-------- Data provided --------
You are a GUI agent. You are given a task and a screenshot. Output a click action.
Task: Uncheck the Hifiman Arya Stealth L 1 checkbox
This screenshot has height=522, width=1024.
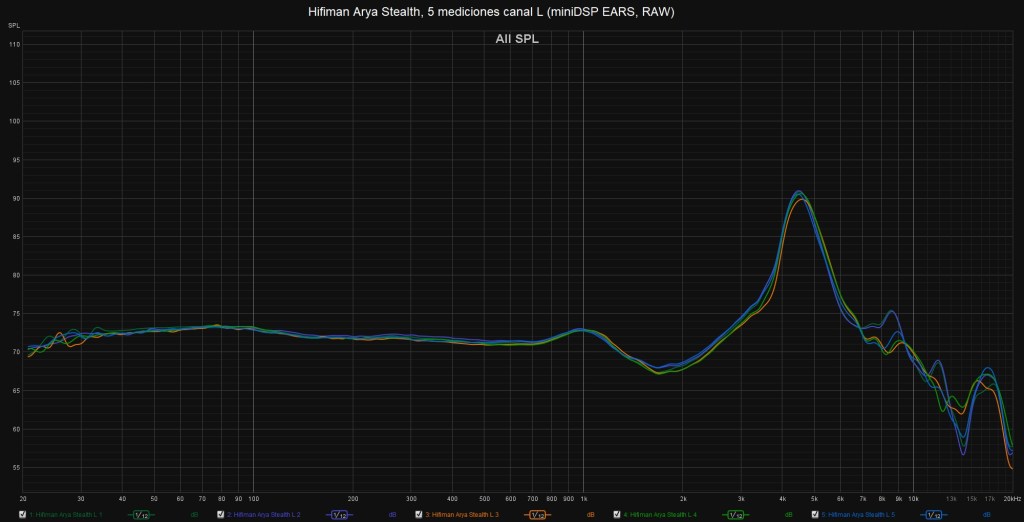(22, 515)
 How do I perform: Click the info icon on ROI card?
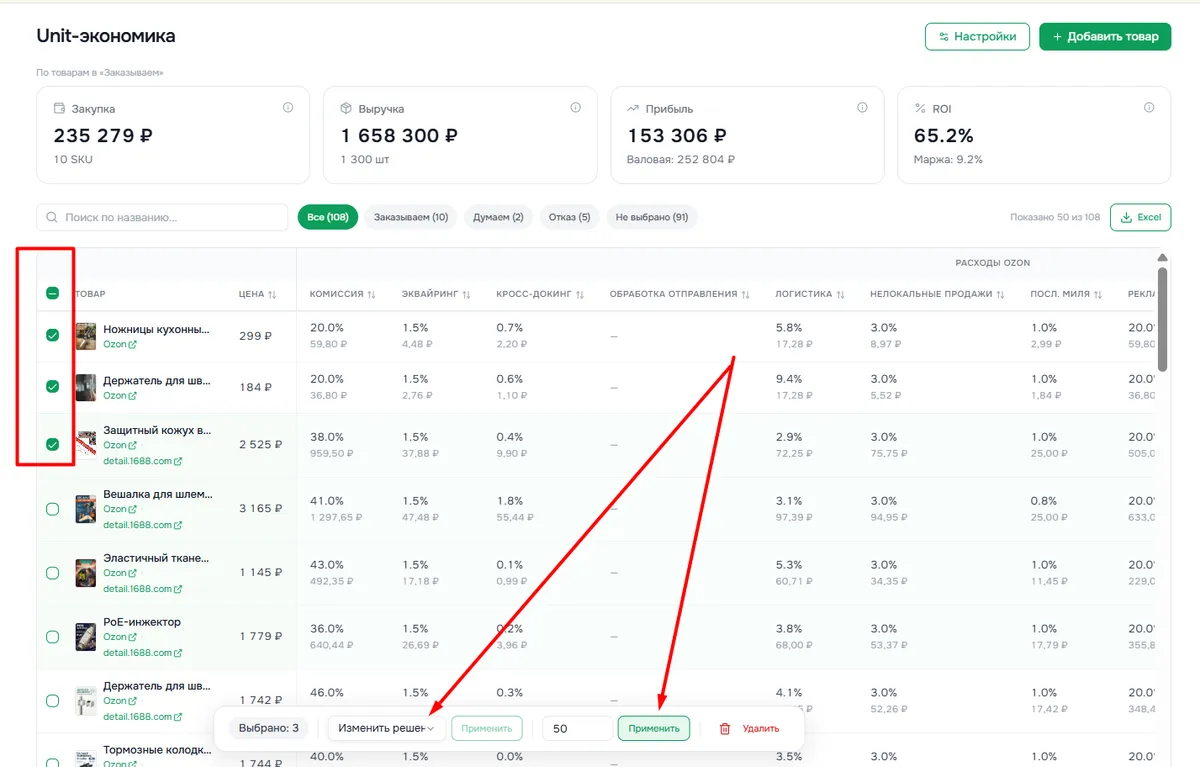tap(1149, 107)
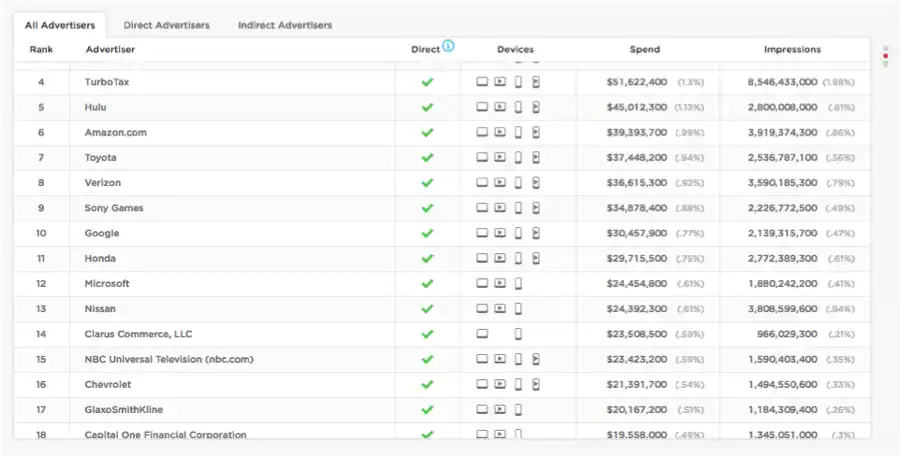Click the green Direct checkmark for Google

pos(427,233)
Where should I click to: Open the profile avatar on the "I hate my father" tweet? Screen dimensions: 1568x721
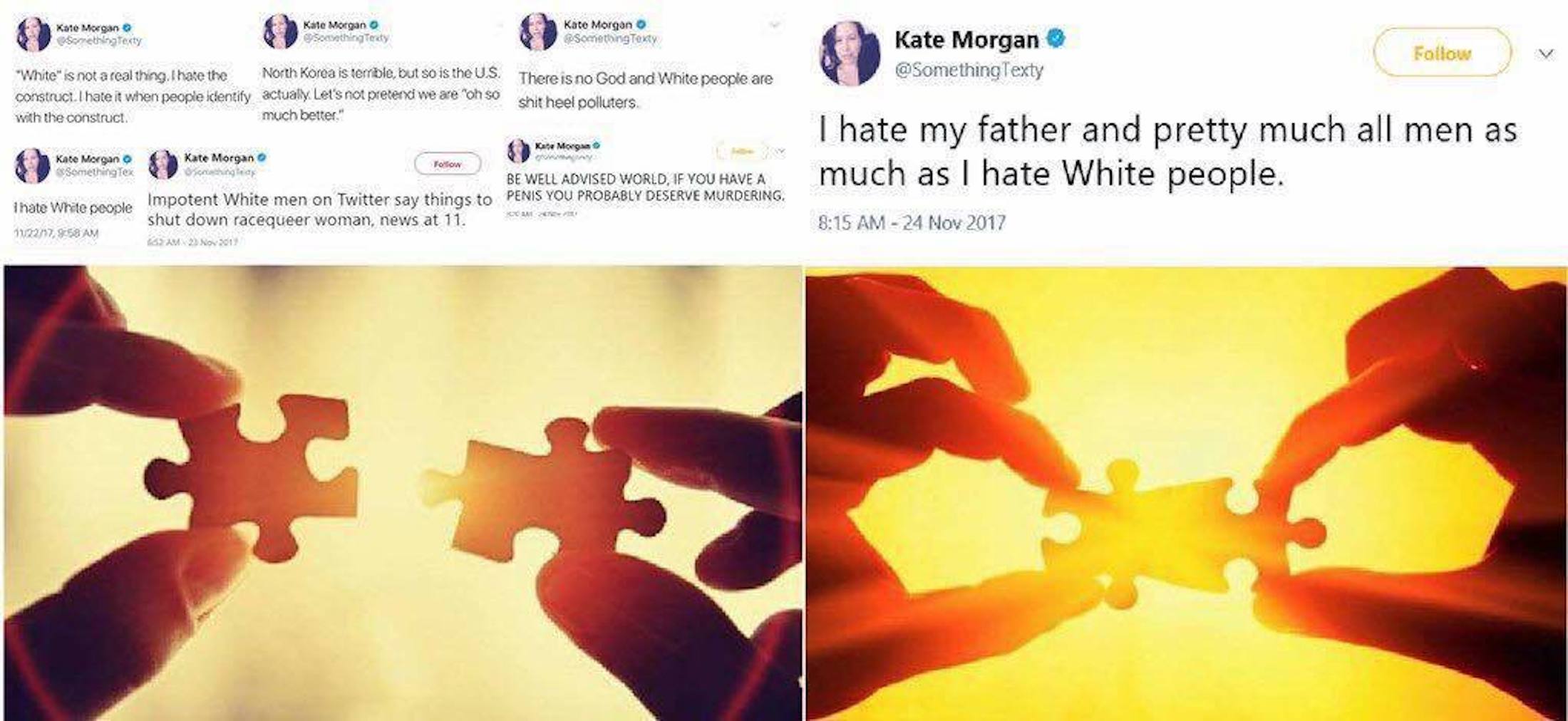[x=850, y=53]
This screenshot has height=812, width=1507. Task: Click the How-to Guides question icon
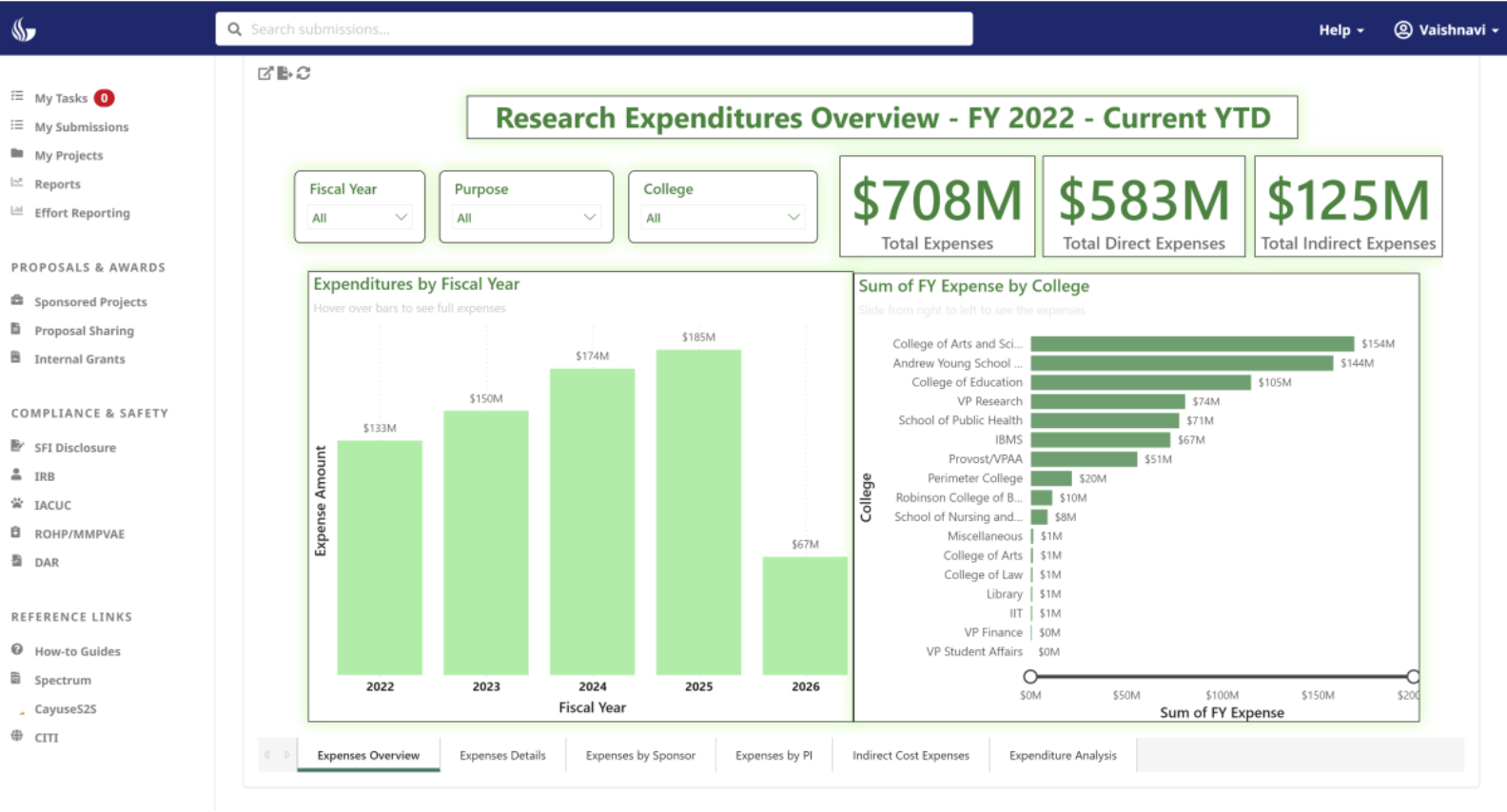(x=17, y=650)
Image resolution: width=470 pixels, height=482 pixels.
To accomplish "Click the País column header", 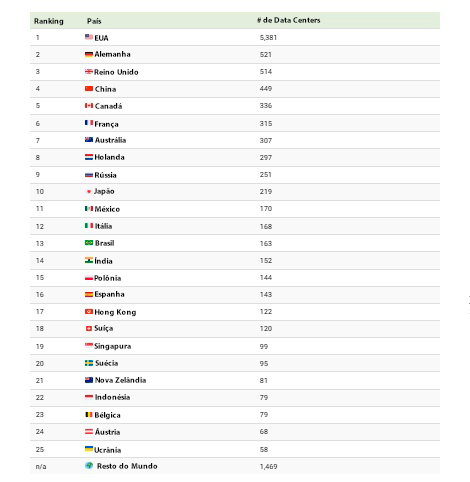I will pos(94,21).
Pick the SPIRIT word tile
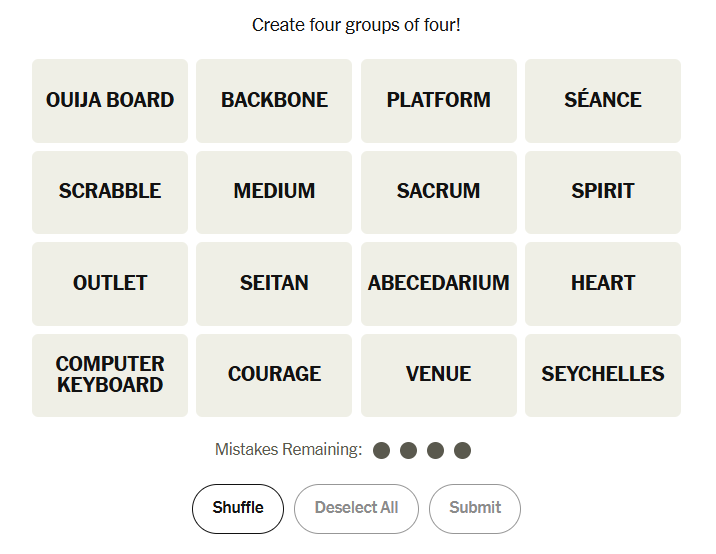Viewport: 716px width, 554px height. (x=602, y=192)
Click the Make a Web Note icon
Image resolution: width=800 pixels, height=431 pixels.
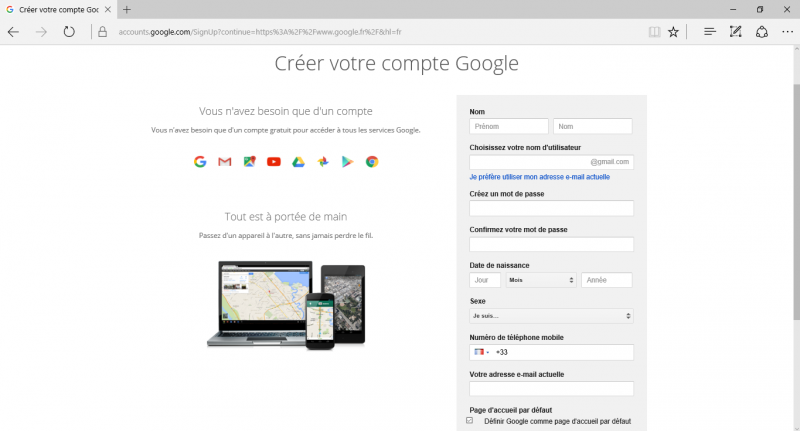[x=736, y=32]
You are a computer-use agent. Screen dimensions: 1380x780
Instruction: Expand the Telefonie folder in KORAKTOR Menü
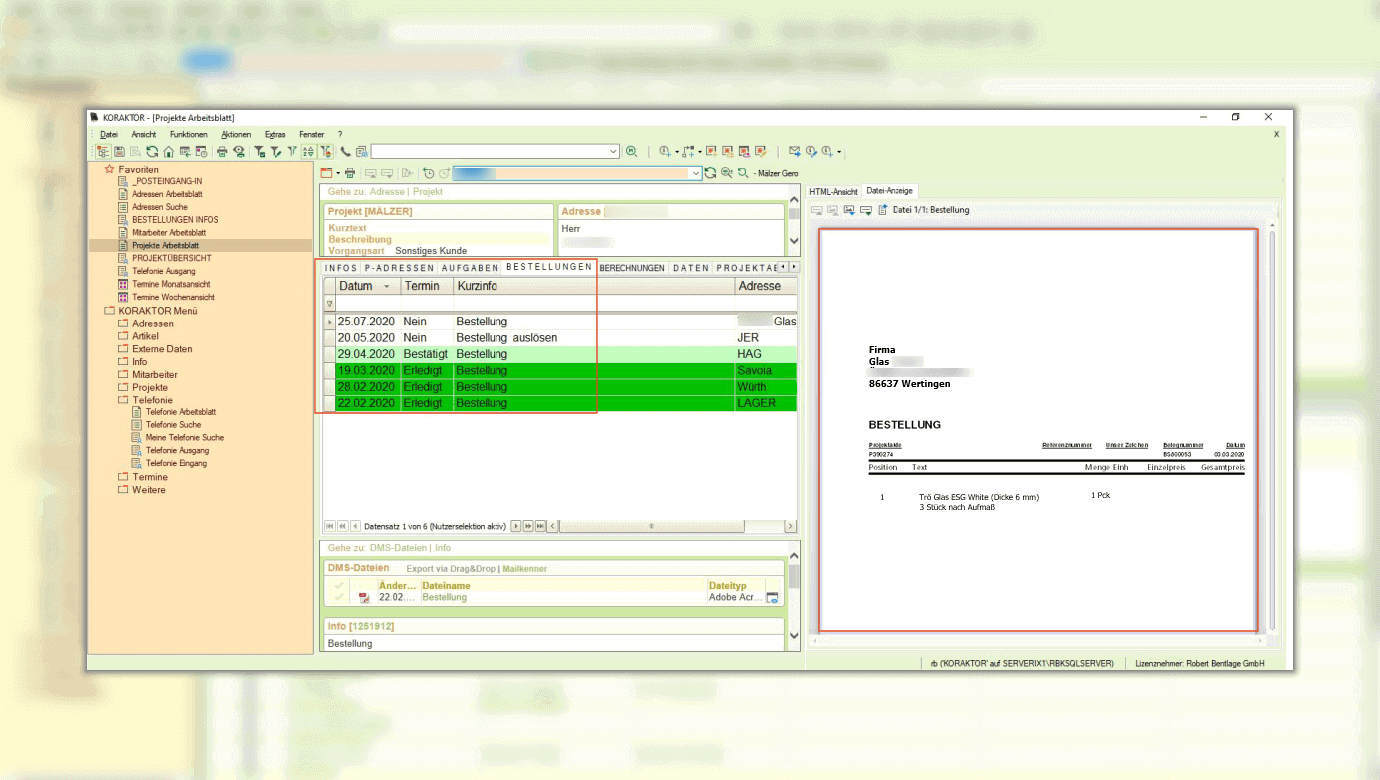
--------
Find how many lines in the listing hold "agent", and reply with that number only.

(Answer to this problem):
2